Available records below:

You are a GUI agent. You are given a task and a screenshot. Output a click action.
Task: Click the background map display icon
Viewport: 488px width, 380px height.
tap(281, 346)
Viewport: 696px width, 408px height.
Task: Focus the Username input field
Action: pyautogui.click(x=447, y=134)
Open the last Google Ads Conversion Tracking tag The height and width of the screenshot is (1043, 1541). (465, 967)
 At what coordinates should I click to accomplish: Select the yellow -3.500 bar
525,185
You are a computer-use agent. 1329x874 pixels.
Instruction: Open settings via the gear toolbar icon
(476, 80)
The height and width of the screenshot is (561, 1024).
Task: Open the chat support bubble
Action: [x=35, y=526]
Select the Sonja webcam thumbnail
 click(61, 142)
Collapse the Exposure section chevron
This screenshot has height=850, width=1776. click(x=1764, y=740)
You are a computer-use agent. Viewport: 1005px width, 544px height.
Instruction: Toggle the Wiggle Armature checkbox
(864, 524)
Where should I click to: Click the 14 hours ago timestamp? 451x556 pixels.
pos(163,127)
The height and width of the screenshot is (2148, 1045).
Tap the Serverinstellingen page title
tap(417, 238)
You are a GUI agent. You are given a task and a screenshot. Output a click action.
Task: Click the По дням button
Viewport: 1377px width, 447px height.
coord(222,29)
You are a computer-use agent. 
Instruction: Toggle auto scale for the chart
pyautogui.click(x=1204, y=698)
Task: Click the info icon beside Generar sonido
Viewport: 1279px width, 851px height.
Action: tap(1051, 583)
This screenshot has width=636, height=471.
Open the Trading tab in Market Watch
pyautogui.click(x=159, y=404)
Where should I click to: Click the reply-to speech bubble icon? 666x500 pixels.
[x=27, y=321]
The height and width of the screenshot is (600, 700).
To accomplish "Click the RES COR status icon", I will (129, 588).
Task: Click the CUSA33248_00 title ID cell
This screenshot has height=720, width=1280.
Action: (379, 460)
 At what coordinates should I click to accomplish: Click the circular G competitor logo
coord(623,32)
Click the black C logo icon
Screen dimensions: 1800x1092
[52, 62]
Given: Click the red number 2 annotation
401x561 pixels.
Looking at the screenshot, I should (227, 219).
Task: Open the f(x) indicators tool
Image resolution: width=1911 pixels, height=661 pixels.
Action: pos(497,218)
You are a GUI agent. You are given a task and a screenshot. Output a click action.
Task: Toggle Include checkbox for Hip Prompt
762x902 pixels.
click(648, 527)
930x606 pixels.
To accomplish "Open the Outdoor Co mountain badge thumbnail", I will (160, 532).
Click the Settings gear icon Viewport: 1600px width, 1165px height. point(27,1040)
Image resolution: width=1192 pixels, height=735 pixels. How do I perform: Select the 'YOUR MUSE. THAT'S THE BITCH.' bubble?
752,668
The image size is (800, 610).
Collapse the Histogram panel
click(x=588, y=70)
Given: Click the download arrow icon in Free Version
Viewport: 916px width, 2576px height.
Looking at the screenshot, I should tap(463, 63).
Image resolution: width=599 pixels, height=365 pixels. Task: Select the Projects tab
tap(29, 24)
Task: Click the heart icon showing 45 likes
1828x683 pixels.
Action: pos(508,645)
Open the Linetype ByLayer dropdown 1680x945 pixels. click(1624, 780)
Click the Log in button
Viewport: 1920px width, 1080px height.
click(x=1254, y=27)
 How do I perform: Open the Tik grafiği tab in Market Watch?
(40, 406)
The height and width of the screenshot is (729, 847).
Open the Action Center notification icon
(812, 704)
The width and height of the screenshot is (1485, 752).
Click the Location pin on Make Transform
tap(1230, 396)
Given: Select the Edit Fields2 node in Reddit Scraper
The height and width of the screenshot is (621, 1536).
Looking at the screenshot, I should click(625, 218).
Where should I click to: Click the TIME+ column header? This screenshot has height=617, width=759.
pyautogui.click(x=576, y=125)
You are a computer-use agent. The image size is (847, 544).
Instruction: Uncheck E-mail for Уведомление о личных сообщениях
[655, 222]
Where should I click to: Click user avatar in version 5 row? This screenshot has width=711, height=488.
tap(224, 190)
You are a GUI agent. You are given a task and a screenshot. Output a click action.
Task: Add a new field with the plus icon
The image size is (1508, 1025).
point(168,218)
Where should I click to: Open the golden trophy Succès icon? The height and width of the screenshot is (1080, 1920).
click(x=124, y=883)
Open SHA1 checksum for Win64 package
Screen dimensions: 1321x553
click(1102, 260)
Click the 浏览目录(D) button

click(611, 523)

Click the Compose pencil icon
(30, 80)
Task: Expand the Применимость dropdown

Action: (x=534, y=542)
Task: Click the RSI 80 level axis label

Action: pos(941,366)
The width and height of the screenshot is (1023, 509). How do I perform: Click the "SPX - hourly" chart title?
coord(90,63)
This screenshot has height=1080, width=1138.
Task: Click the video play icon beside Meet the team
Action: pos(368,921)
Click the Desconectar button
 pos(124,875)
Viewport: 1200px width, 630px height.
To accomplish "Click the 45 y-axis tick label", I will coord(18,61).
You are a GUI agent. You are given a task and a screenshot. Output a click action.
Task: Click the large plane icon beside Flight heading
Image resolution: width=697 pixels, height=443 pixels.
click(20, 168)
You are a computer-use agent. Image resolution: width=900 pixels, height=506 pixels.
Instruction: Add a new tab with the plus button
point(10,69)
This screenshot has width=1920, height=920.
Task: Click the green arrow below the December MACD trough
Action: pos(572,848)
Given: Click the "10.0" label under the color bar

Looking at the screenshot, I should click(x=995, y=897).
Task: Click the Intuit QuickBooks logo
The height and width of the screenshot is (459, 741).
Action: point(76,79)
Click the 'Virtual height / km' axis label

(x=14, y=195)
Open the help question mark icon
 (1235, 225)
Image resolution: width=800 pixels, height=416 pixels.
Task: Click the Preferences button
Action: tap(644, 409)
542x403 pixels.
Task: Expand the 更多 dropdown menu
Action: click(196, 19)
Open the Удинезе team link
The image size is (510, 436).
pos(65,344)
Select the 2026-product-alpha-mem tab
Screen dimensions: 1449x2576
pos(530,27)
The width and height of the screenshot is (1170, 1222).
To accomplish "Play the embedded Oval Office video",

End of Available records.

**Exercise objective:** For every entry above, give it back exactly as written.

**Finished exercise:**
You are a GUI agent. You are given a task and a screenshot. Output a click action.
Task: Click the background map display icon
Viewport: 488px width, 380px height.
tap(281, 346)
Viewport: 696px width, 408px height.
Task: Focus the Username input field
Action: pyautogui.click(x=447, y=134)
Open the last Google Ads Conversion Tracking tag The height and width of the screenshot is (1043, 1541). (465, 967)
 At what coordinates should I click to accomplish: Select the yellow -3.500 bar
525,185
You are a computer-use agent. 1329x874 pixels.
Instruction: Open settings via the gear toolbar icon
(476, 80)
The height and width of the screenshot is (561, 1024).
Task: Open the chat support bubble
Action: [x=35, y=526]
Select the Sonja webcam thumbnail
 click(61, 142)
Collapse the Exposure section chevron
This screenshot has height=850, width=1776. click(x=1764, y=740)
You are a computer-use agent. Viewport: 1005px width, 544px height.
Instruction: Toggle the Wiggle Armature checkbox
(864, 524)
Where should I click to: Click the 14 hours ago timestamp? 451x556 pixels.
pos(163,127)
The height and width of the screenshot is (2148, 1045).
Tap the Serverinstellingen page title
tap(417, 238)
You are a GUI agent. You are given a task and a screenshot. Output a click action.
Task: Click the По дням button
Viewport: 1377px width, 447px height.
coord(222,29)
You are a computer-use agent. 
Instruction: Toggle auto scale for the chart
pyautogui.click(x=1204, y=698)
Task: Click the info icon beside Generar sonido
Viewport: 1279px width, 851px height.
Action: tap(1051, 583)
This screenshot has width=636, height=471.
Open the Trading tab in Market Watch
pyautogui.click(x=159, y=404)
Where should I click to: Click the reply-to speech bubble icon? 666x500 pixels.
[x=27, y=321]
The height and width of the screenshot is (600, 700).
To accomplish "Click the RES COR status icon", I will (129, 588).
Task: Click the CUSA33248_00 title ID cell
This screenshot has height=720, width=1280.
Action: (379, 460)
 At what coordinates should I click to accomplish: Click the circular G competitor logo
coord(623,32)
Click the black C logo icon
Screen dimensions: 1800x1092
[52, 62]
Given: Click the red number 2 annotation
401x561 pixels.
Looking at the screenshot, I should (227, 219).
Task: Open the f(x) indicators tool
Image resolution: width=1911 pixels, height=661 pixels.
Action: pos(497,218)
You are a GUI agent. You are given a task and a screenshot. Output a click action.
Task: Toggle Include checkbox for Hip Prompt
762x902 pixels.
click(648, 527)
930x606 pixels.
To accomplish "Open the Outdoor Co mountain badge thumbnail", I will (160, 532).
Click the Settings gear icon Viewport: 1600px width, 1165px height. point(27,1040)
Image resolution: width=1192 pixels, height=735 pixels. How do I perform: Select the 'YOUR MUSE. THAT'S THE BITCH.' bubble?
752,668
The image size is (800, 610).
Collapse the Histogram panel
click(x=588, y=70)
Given: Click the download arrow icon in Free Version
Viewport: 916px width, 2576px height.
Looking at the screenshot, I should tap(463, 63).
Image resolution: width=599 pixels, height=365 pixels. Task: Select the Projects tab
tap(29, 24)
Task: Click the heart icon showing 45 likes
1828x683 pixels.
Action: pos(508,645)
Open the Linetype ByLayer dropdown 1680x945 pixels. click(1624, 780)
Click the Log in button
Viewport: 1920px width, 1080px height.
click(x=1254, y=27)
 How do I perform: Open the Tik grafiği tab in Market Watch?
(40, 406)
The height and width of the screenshot is (729, 847).
Open the Action Center notification icon
(812, 704)
The width and height of the screenshot is (1485, 752).
Click the Location pin on Make Transform
tap(1230, 396)
Given: Select the Edit Fields2 node in Reddit Scraper
The height and width of the screenshot is (621, 1536).
Looking at the screenshot, I should click(625, 218).
Where should I click to: Click the TIME+ column header? This screenshot has height=617, width=759.
pyautogui.click(x=576, y=125)
You are a computer-use agent. The image size is (847, 544).
Instruction: Uncheck E-mail for Уведомление о личных сообщениях
[655, 222]
Where should I click to: Click user avatar in version 5 row? This screenshot has width=711, height=488.
tap(224, 190)
You are a GUI agent. You are given a task and a screenshot. Output a click action.
Task: Add a new field with the plus icon
The image size is (1508, 1025).
point(168,218)
Where should I click to: Open the golden trophy Succès icon? The height and width of the screenshot is (1080, 1920).
click(x=124, y=883)
Open SHA1 checksum for Win64 package
Screen dimensions: 1321x553
click(1102, 260)
Click the 浏览目录(D) button

click(611, 523)

Click the Compose pencil icon
(30, 80)
Task: Expand the Применимость dropdown

Action: (x=534, y=542)
Task: Click the RSI 80 level axis label

Action: pos(941,366)
The width and height of the screenshot is (1023, 509). How do I perform: Click the "SPX - hourly" chart title?
coord(90,63)
This screenshot has height=1080, width=1138.
Task: Click the video play icon beside Meet the team
Action: pos(368,921)
Click the Desconectar button
 pos(124,875)
Viewport: 1200px width, 630px height.
To accomplish "Click the 45 y-axis tick label", I will coord(18,61).
You are a GUI agent. You are given a task and a screenshot. Output a click action.
Task: Click the large plane icon beside Flight heading
Image resolution: width=697 pixels, height=443 pixels.
click(20, 168)
You are a computer-use agent. Image resolution: width=900 pixels, height=506 pixels.
Instruction: Add a new tab with the plus button
point(10,69)
This screenshot has width=1920, height=920.
Task: Click the green arrow below the December MACD trough
Action: pos(572,848)
Given: Click the "10.0" label under the color bar

Looking at the screenshot, I should click(x=995, y=897).
Task: Click the Intuit QuickBooks logo
The height and width of the screenshot is (459, 741).
Action: point(76,79)
Click the 'Virtual height / km' axis label

(x=14, y=195)
Open the help question mark icon
 (1235, 225)
Image resolution: width=800 pixels, height=416 pixels.
Task: Click the Preferences button
Action: tap(644, 409)
542x403 pixels.
Task: Expand the 更多 dropdown menu
Action: click(196, 19)
Open the Удинезе team link
The image size is (510, 436).
pos(65,344)
Select the 2026-product-alpha-mem tab
Screen dimensions: 1449x2576
pos(530,27)
The width and height of the screenshot is (1170, 1222).
To accomplish "Play the embedded Oval Office video",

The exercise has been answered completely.